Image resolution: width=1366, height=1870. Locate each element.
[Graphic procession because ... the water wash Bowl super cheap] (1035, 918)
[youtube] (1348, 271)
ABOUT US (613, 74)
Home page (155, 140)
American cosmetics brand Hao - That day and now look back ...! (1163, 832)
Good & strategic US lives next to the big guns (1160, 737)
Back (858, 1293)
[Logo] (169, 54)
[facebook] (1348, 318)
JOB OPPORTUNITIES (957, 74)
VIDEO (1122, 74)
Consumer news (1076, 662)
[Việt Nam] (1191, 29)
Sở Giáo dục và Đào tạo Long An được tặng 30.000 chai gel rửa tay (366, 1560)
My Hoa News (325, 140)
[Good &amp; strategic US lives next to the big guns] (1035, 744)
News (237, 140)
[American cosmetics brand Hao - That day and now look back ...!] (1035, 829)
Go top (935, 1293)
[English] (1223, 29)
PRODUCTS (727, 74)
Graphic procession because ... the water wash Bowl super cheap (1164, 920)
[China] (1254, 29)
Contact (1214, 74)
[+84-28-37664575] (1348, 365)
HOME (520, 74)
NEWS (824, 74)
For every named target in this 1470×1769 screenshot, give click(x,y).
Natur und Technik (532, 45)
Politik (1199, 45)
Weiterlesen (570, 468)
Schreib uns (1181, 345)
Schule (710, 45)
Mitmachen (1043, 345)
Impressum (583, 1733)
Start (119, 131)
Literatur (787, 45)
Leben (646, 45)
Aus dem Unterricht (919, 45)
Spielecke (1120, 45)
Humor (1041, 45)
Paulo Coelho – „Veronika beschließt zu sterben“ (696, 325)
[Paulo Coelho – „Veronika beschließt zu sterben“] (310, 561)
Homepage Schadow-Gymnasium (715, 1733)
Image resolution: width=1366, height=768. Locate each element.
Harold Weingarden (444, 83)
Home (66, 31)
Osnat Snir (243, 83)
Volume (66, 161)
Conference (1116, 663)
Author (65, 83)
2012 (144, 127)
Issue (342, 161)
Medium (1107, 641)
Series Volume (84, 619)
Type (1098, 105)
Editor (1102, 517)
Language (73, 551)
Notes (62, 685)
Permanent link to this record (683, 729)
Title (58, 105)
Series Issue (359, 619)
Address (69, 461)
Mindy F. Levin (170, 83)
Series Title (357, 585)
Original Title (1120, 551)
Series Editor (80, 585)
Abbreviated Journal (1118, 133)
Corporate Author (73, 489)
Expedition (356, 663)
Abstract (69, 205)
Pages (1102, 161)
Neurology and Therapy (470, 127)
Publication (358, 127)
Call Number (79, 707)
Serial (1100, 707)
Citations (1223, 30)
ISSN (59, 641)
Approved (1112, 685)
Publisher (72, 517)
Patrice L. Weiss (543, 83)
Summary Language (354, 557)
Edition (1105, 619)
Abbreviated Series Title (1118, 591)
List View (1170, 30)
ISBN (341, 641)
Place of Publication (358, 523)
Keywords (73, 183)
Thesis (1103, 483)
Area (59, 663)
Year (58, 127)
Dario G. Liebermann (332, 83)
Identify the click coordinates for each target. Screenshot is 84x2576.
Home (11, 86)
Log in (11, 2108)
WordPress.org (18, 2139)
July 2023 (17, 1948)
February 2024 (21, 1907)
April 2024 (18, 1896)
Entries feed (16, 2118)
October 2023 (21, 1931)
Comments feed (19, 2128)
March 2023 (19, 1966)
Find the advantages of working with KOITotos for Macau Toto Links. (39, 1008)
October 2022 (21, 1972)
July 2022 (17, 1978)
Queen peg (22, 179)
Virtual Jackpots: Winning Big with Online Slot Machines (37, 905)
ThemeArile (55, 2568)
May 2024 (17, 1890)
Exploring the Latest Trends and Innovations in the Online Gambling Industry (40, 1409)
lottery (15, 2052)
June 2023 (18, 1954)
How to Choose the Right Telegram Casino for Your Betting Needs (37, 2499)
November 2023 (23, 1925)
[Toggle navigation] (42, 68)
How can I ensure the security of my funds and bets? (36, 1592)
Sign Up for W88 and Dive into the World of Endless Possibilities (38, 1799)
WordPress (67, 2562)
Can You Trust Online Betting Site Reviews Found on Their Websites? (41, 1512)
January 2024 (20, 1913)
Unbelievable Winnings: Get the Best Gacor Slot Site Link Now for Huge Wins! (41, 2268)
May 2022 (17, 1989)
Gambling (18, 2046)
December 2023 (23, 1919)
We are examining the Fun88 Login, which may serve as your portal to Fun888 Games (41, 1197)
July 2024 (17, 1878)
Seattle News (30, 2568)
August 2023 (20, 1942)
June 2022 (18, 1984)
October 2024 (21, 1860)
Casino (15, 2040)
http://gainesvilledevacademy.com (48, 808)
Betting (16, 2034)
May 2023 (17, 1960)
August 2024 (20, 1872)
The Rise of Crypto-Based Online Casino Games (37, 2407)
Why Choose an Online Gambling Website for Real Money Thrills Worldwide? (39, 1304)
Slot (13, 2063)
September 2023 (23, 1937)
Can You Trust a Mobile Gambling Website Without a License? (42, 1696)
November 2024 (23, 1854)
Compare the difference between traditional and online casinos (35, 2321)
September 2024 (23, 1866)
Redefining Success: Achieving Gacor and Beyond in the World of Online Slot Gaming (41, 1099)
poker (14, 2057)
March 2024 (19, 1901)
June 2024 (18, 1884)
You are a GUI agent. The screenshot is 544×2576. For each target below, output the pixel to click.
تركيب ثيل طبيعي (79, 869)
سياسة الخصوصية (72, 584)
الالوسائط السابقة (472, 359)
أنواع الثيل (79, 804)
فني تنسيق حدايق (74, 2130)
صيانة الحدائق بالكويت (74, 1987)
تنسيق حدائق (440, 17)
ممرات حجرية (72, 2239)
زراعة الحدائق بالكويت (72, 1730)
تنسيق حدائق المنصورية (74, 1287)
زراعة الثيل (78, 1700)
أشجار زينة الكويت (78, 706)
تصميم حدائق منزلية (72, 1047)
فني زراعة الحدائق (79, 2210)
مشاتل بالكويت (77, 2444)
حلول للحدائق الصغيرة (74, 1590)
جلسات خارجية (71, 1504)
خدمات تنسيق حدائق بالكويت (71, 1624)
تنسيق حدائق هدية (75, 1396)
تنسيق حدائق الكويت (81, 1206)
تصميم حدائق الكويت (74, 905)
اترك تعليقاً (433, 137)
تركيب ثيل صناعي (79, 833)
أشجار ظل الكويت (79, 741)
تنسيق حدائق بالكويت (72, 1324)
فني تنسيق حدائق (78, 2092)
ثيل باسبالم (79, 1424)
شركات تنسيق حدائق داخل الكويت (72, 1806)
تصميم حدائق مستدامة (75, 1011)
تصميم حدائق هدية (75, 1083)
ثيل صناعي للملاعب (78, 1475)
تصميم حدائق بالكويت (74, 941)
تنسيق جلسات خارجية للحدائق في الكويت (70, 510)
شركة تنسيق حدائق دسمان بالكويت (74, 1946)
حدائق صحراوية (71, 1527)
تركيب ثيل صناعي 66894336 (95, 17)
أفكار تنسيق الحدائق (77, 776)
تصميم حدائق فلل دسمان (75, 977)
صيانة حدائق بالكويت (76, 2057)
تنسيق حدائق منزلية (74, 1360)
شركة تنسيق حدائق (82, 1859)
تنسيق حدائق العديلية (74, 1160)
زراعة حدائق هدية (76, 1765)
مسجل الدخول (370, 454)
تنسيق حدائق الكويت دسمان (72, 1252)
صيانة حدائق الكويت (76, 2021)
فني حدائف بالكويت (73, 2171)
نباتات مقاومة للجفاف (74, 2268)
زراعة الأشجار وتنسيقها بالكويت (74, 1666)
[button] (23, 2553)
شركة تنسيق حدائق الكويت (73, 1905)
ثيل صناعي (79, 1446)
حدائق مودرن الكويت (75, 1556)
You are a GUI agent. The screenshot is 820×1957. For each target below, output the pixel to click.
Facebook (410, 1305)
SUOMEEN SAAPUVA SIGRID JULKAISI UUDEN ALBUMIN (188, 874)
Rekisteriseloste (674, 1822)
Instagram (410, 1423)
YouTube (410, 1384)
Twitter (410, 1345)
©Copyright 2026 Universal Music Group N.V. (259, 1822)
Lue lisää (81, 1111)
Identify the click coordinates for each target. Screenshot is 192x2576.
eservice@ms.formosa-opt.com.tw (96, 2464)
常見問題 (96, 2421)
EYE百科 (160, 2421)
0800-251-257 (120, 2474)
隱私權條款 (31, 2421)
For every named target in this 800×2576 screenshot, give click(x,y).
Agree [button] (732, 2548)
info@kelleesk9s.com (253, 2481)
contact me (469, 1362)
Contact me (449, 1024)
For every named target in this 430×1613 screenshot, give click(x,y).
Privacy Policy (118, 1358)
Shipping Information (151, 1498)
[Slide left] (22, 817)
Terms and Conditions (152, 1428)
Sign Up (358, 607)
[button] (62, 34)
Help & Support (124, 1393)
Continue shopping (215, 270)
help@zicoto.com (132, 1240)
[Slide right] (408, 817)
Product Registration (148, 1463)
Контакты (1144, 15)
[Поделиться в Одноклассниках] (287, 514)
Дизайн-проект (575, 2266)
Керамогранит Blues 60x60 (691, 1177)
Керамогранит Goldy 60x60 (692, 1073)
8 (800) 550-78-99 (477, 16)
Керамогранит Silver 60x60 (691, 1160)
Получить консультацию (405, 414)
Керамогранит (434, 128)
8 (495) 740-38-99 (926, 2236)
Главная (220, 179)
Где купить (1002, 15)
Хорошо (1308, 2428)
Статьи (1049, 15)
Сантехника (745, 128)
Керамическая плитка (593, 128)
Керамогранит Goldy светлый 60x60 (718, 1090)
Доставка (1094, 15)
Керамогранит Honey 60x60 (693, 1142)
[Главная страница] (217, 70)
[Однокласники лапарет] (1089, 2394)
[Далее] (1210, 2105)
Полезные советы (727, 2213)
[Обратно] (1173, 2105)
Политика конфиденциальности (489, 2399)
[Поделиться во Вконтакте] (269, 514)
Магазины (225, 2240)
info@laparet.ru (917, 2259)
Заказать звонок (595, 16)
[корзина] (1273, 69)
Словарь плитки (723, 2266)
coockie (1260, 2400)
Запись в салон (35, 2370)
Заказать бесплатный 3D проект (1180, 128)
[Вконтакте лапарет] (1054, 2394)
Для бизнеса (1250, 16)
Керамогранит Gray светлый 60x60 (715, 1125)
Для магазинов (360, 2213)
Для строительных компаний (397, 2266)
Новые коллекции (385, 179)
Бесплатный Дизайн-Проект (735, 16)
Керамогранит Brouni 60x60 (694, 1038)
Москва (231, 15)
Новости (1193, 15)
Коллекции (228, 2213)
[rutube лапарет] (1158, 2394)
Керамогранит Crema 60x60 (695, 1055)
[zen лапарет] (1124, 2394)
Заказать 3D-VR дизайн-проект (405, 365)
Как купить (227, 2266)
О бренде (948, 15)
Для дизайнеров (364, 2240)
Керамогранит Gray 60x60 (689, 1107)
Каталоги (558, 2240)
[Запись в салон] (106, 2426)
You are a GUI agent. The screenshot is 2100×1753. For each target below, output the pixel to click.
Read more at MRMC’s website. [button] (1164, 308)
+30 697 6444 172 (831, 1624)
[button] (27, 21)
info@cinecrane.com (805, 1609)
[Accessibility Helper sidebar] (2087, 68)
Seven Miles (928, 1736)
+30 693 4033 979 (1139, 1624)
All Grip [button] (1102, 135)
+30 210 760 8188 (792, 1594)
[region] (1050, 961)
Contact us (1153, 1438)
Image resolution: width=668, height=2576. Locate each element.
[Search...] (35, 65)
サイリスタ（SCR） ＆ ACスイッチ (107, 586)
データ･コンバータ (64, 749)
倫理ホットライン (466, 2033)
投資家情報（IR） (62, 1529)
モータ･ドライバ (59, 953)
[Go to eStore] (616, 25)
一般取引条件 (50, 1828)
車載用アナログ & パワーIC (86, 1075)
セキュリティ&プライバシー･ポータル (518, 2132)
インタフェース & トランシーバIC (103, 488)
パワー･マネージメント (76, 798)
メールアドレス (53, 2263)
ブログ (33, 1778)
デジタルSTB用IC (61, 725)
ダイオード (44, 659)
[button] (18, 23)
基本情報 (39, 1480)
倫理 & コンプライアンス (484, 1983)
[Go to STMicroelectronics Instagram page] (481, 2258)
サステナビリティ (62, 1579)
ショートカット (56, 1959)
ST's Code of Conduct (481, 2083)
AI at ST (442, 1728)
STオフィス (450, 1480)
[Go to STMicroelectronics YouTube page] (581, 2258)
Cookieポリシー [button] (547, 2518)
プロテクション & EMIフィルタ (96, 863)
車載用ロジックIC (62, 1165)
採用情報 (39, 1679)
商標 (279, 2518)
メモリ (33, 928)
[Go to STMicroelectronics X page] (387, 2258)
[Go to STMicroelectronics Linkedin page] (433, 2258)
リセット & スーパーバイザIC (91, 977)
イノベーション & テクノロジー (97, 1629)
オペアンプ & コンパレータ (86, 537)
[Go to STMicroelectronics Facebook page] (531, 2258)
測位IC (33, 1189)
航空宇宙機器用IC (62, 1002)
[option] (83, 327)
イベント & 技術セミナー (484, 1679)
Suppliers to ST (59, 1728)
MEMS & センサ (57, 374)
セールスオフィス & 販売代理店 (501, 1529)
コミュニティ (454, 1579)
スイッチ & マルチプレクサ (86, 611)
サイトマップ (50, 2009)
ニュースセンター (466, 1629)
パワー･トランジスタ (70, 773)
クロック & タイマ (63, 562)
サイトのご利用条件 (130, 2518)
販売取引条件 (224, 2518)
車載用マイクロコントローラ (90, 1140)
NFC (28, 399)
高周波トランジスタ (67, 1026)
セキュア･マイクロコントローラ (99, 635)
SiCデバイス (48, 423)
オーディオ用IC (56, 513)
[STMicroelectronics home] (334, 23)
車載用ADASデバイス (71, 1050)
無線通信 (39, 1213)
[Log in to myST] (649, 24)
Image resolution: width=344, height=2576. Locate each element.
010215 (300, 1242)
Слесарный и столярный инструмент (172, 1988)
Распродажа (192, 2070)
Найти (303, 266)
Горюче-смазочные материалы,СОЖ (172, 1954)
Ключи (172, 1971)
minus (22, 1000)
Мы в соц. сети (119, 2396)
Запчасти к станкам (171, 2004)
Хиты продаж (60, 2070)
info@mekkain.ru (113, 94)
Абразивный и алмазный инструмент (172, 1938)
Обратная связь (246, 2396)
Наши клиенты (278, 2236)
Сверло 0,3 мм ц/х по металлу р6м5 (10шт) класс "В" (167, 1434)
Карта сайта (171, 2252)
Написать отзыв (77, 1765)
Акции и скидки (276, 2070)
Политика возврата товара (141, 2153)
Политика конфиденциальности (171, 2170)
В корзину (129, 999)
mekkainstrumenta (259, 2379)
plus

● **ASSIGNMENT**: The exact lines of the material above starting at the one that contains "January 2024 (20, 1913)" and ending at the one that contains "poker (14, 2057)" are what to retype; leave out everything else.

● **OUTPUT**:
January 2024 (20, 1913)
Unbelievable Winnings: Get the Best Gacor Slot Site Link Now for Huge Wins! (41, 2268)
May 2022 (17, 1989)
Gambling (18, 2046)
December 2023 (23, 1919)
We are examining the Fun88 Login, which may serve as your portal to Fun888 Games (41, 1197)
July 2024 (17, 1878)
Seattle News (30, 2568)
August 2023 (20, 1942)
June 2022 (18, 1984)
October 2024 (21, 1860)
Casino (15, 2040)
http://gainesvilledevacademy.com (48, 808)
Betting (16, 2034)
May 2023 (17, 1960)
August 2024 (20, 1872)
The Rise of Crypto-Based Online Casino Games (37, 2407)
Why Choose an Online Gambling Website for Real Money Thrills Worldwide? (39, 1304)
Slot (13, 2063)
September 2023 (23, 1937)
Can You Trust a Mobile Gambling Website Without a License? (42, 1696)
November 2024 (23, 1854)
Compare the difference between traditional and online casinos (35, 2321)
September 2024 (23, 1866)
Redefining Success: Achieving Gacor and Beyond in the World of Online Slot Gaming (41, 1099)
poker (14, 2057)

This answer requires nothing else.